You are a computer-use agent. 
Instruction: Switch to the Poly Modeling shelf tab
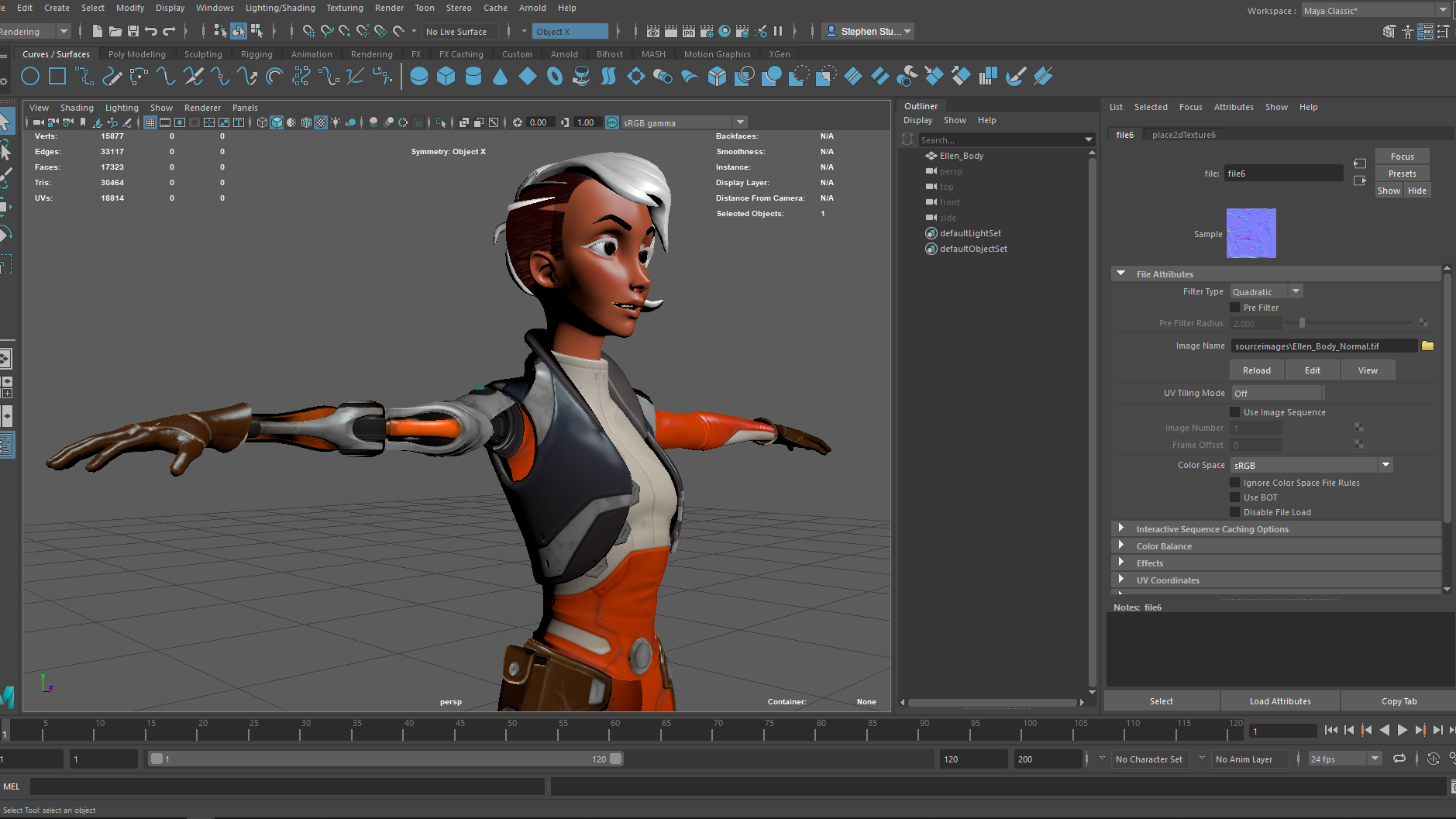pos(136,54)

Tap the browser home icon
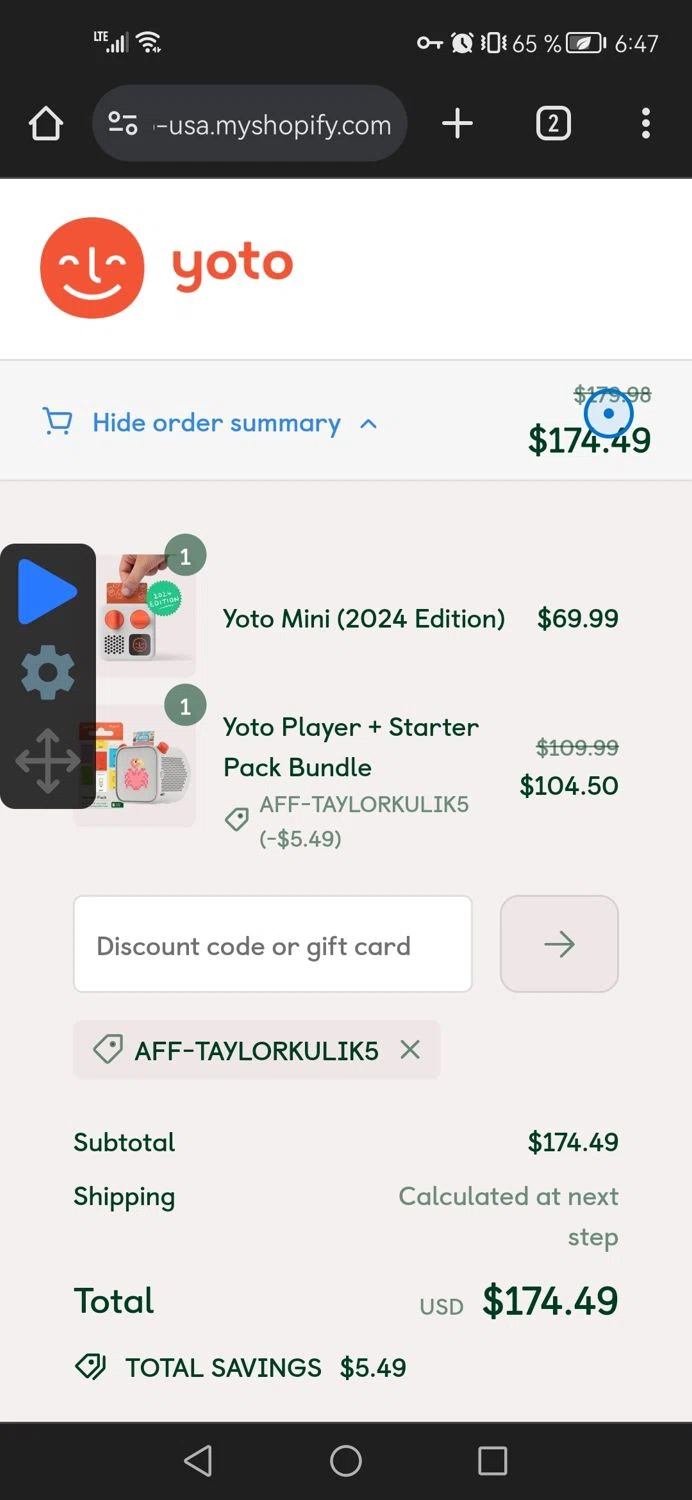click(x=46, y=124)
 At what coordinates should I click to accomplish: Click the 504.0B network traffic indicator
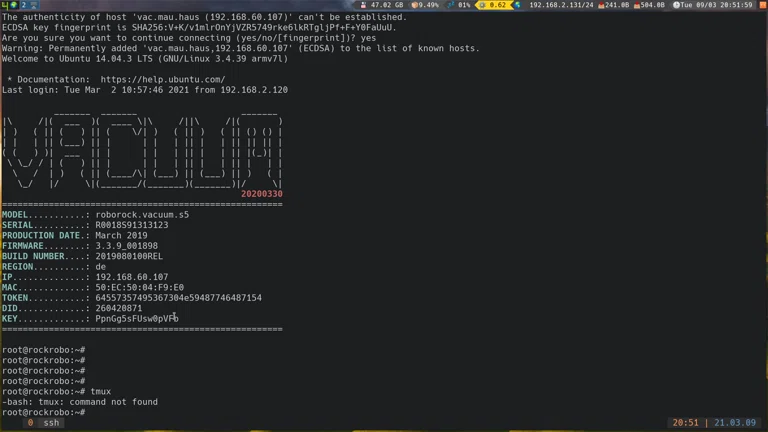pos(650,5)
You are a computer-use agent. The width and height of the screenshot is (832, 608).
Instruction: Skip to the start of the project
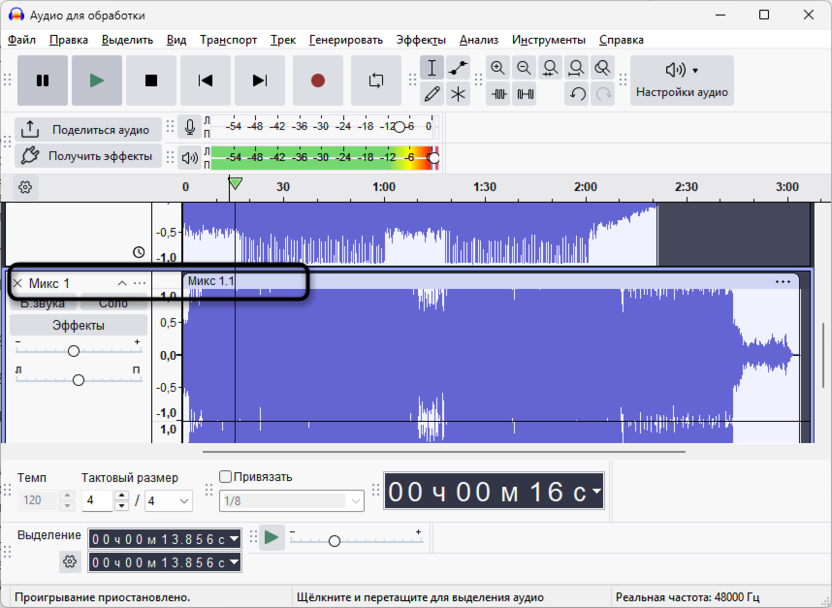(x=205, y=81)
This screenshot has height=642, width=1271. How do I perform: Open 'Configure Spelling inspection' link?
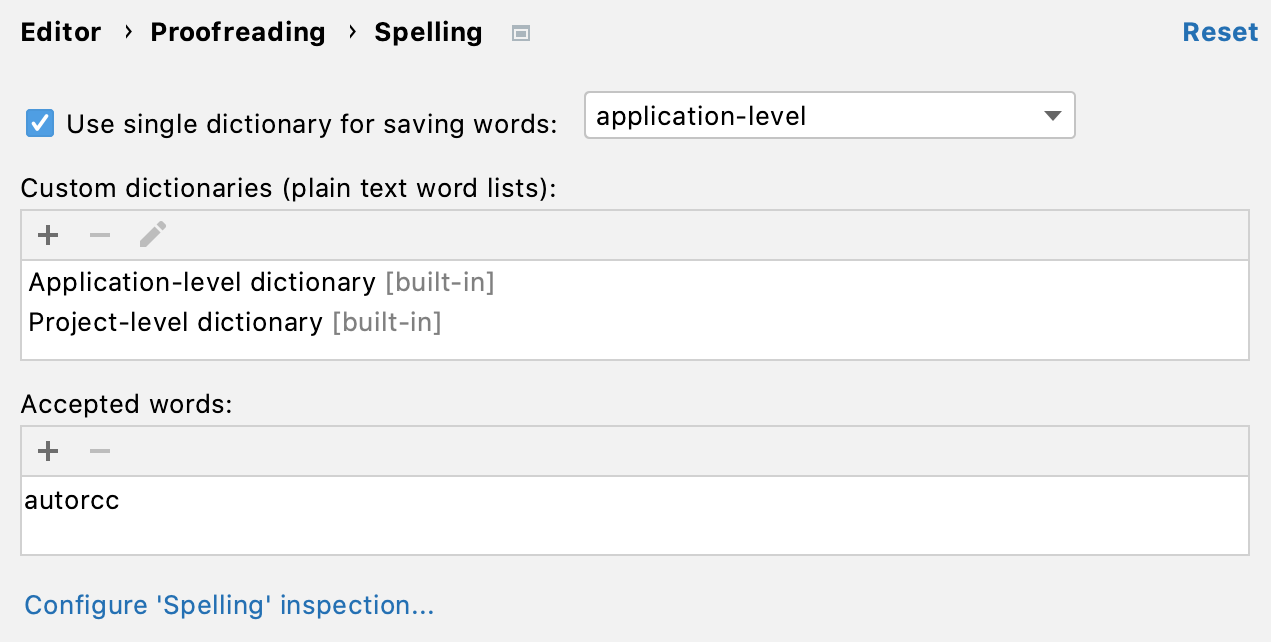[229, 605]
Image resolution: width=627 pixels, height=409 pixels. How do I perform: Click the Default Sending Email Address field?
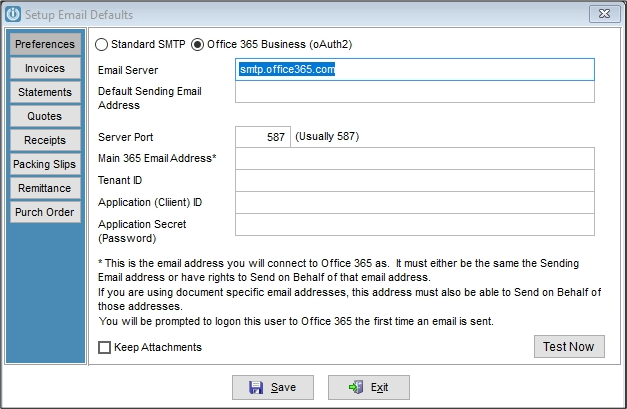[x=415, y=92]
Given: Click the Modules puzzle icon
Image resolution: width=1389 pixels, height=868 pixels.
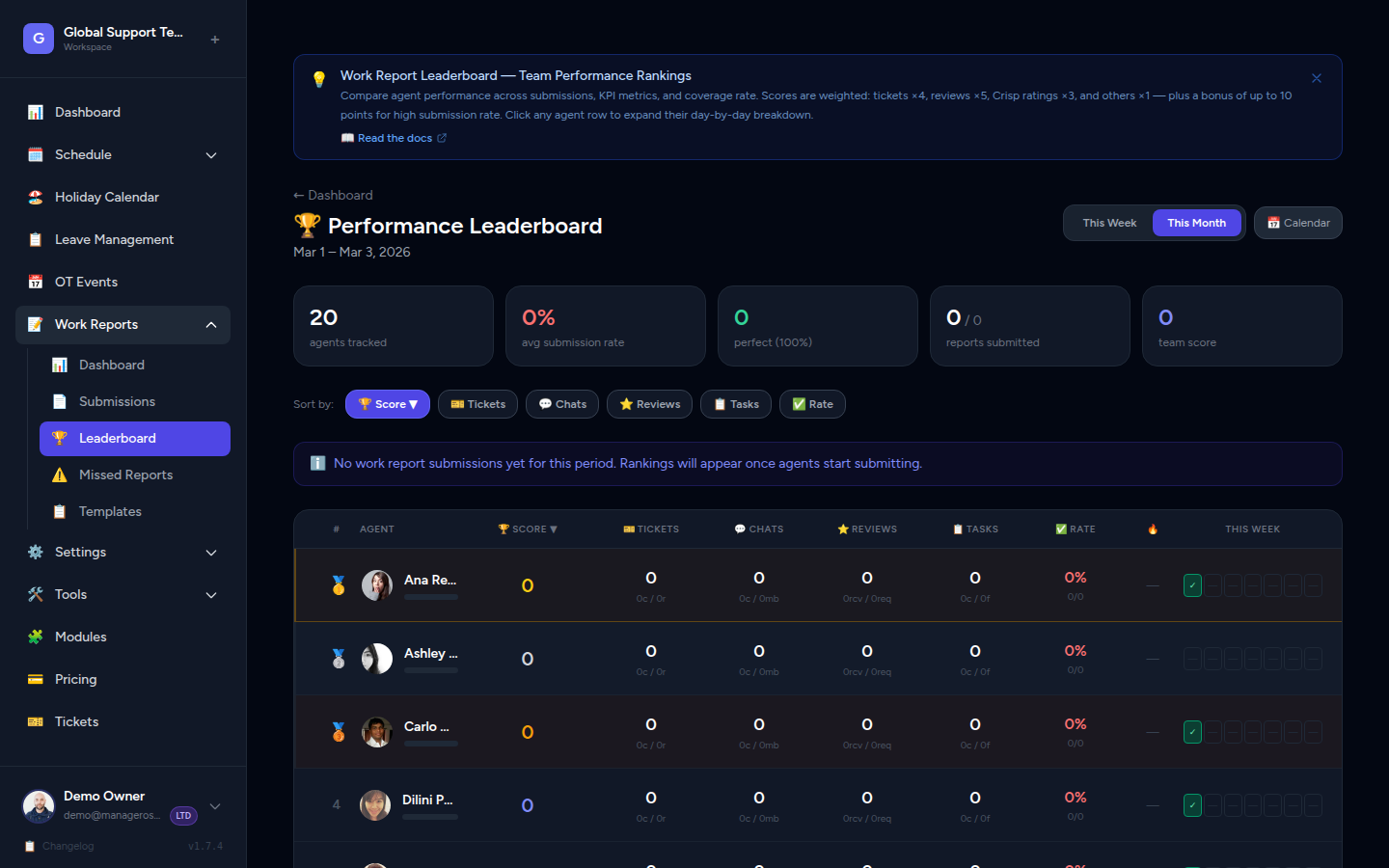Looking at the screenshot, I should pos(35,637).
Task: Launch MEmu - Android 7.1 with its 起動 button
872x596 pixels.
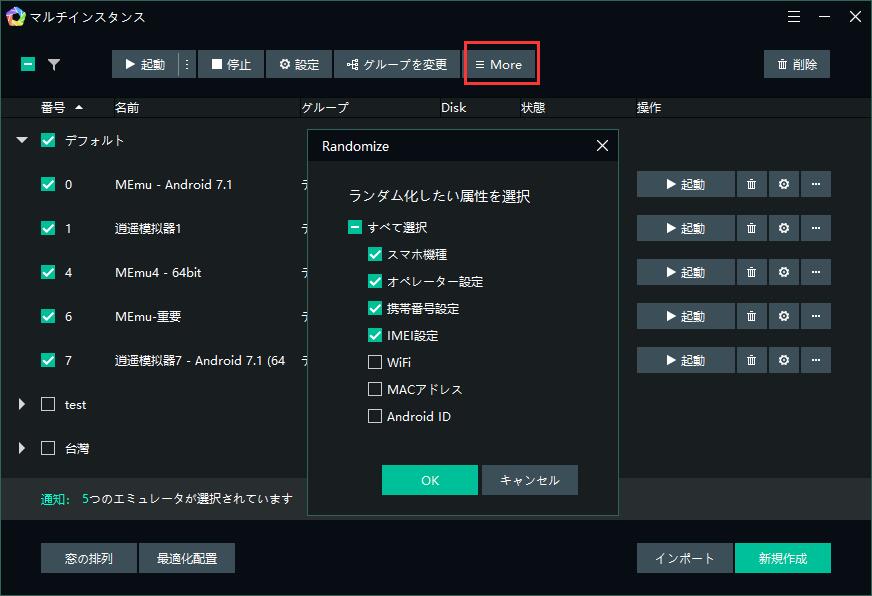Action: [685, 184]
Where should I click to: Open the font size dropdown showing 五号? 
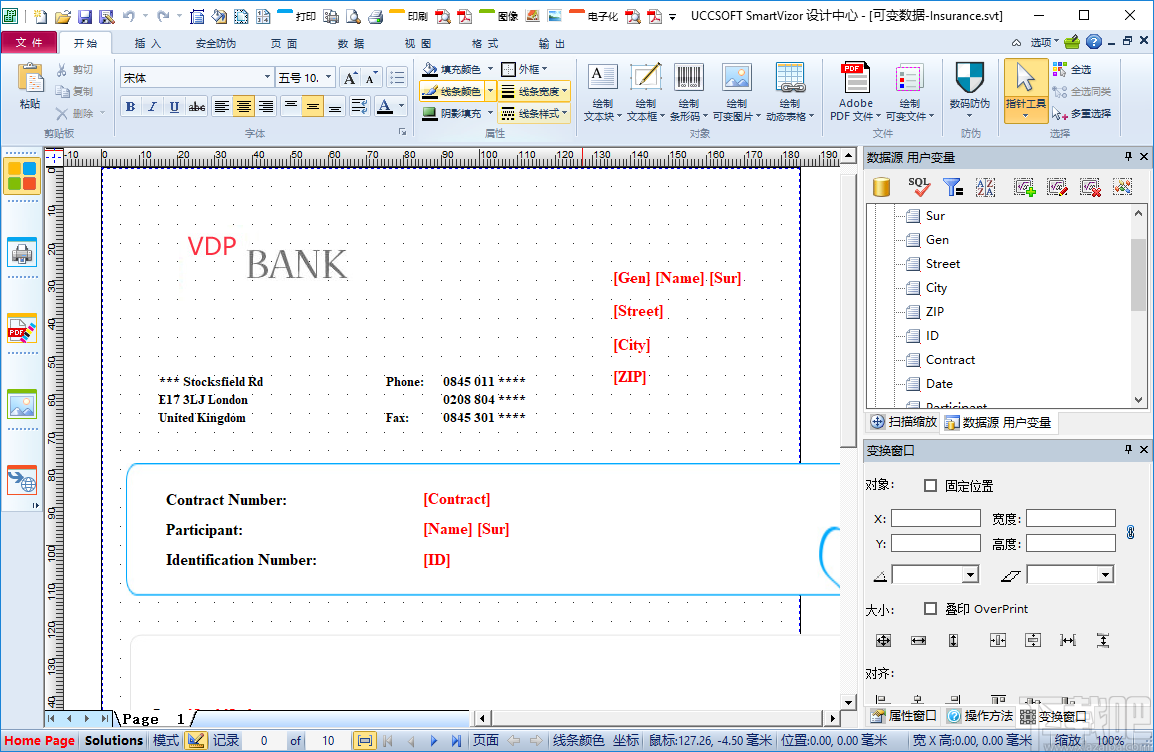point(326,76)
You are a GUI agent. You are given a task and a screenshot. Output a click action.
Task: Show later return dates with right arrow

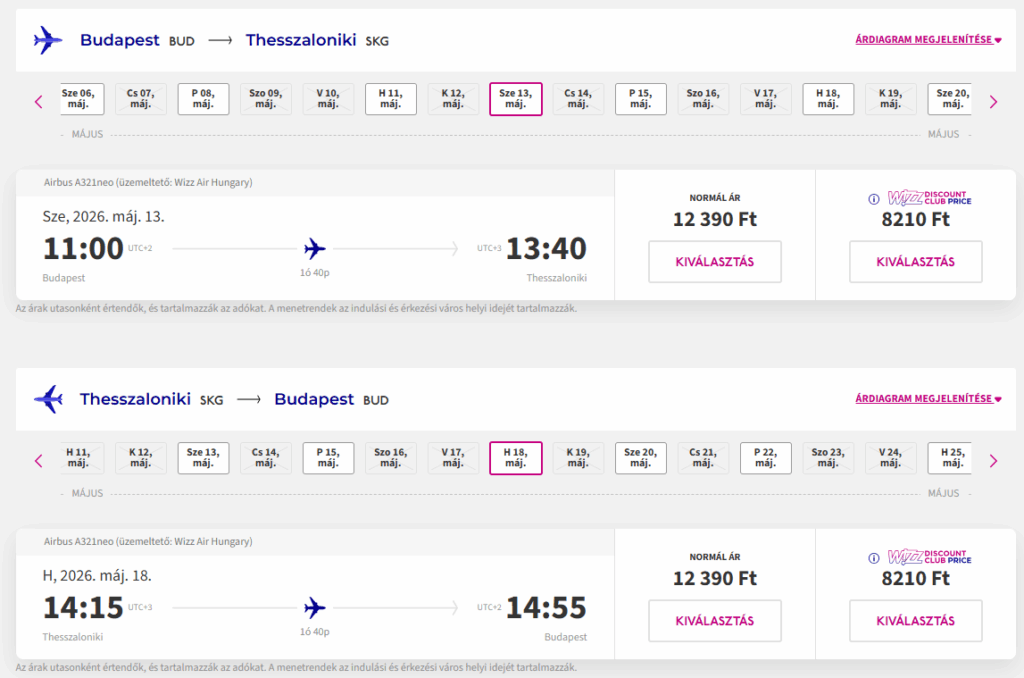click(x=993, y=461)
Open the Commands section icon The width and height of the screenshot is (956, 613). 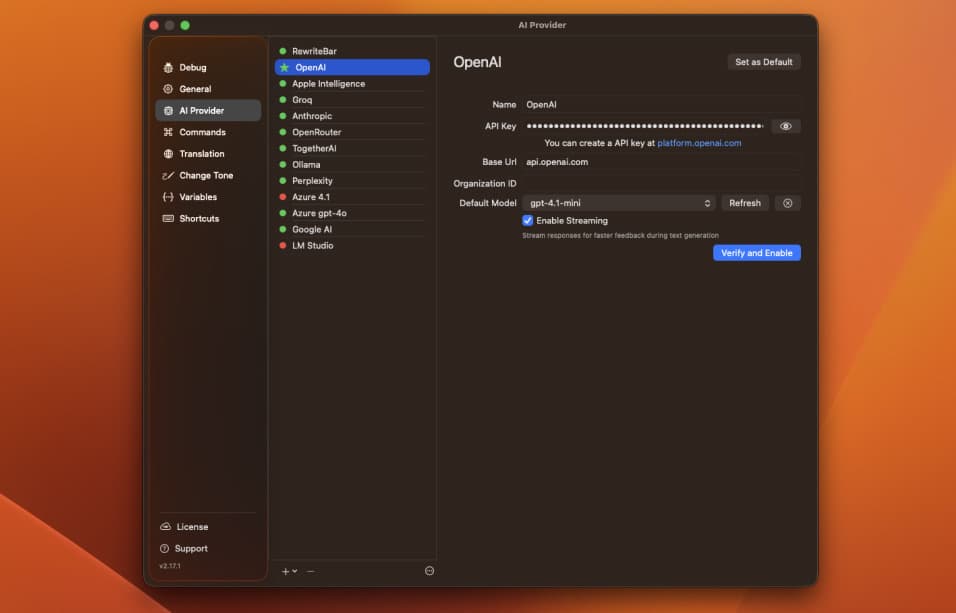[x=168, y=132]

------------------------------------

▶ [TASK DETAILS]:
Scan the listing above, and wherever a line holds the string "computer", copy that line.

▶ [RESULT]:
You are a computer-use agent. 
You are a computer-use agent. The width and height of the screenshot is (832, 608).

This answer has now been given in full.